LOS ANGELES — Two years ago, USC professor Nathan Perl-Rosenthal received an application for his HIST 493 Law, History and Culture thesis course that he found rather interesting: an exploration of the NCAA’s concept of athletic “amateurism” and its modern evolution.
The submission came from Miller Moss.
Perl-Rosenthal, a Harvard graduate and lifelong academic, had seen perhaps two football games in his adult life. He had no idea who Miller Moss was. He knew, simply, that Moss was a Law, History and Culture major and had a strong enough GPA, despite applying as a junior for an honors class generally reserved for seniors. So he admitted Moss as part of a five-person class, the young man the youngest member of the group, en route to his graduating in exactly two years from USC.
It wasn’t until Perl-Rosenthal met him that he learned Moss was a quarterback at USC. He never really learned much else about that, too. But Perl-Rosenthal knew one thing: the Law, History and Culture major did not require taking this honors class, and writing a roughly 60-to-100-page thesis over the course of a year, to graduate. There was “absolutely no reason,” as the professor put it, Moss had to apply.
========
**WORK TASK 1**:
Answer these questions from the article about Miller Moss's thesis course:
(a) What did Moss's application explore?
(b) How many people were in the class Moss was admitted to?
(c) About how long is the thesis written for the course?
**WORK TASK 2**:
Name every school or organization mentioned in the article about Miller Moss's thesis course.

[Saved entries]
========
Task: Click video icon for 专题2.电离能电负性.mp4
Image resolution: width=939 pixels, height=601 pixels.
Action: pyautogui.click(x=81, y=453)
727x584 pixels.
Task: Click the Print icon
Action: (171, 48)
========
**ANSWER 1**:
(a) The NCAA's concept of athletic "amateurism" and its modern evolution.
(b) Five.
(c) Roughly 60 to 100 pages.

**ANSWER 2**:
USC, NCAA, Harvard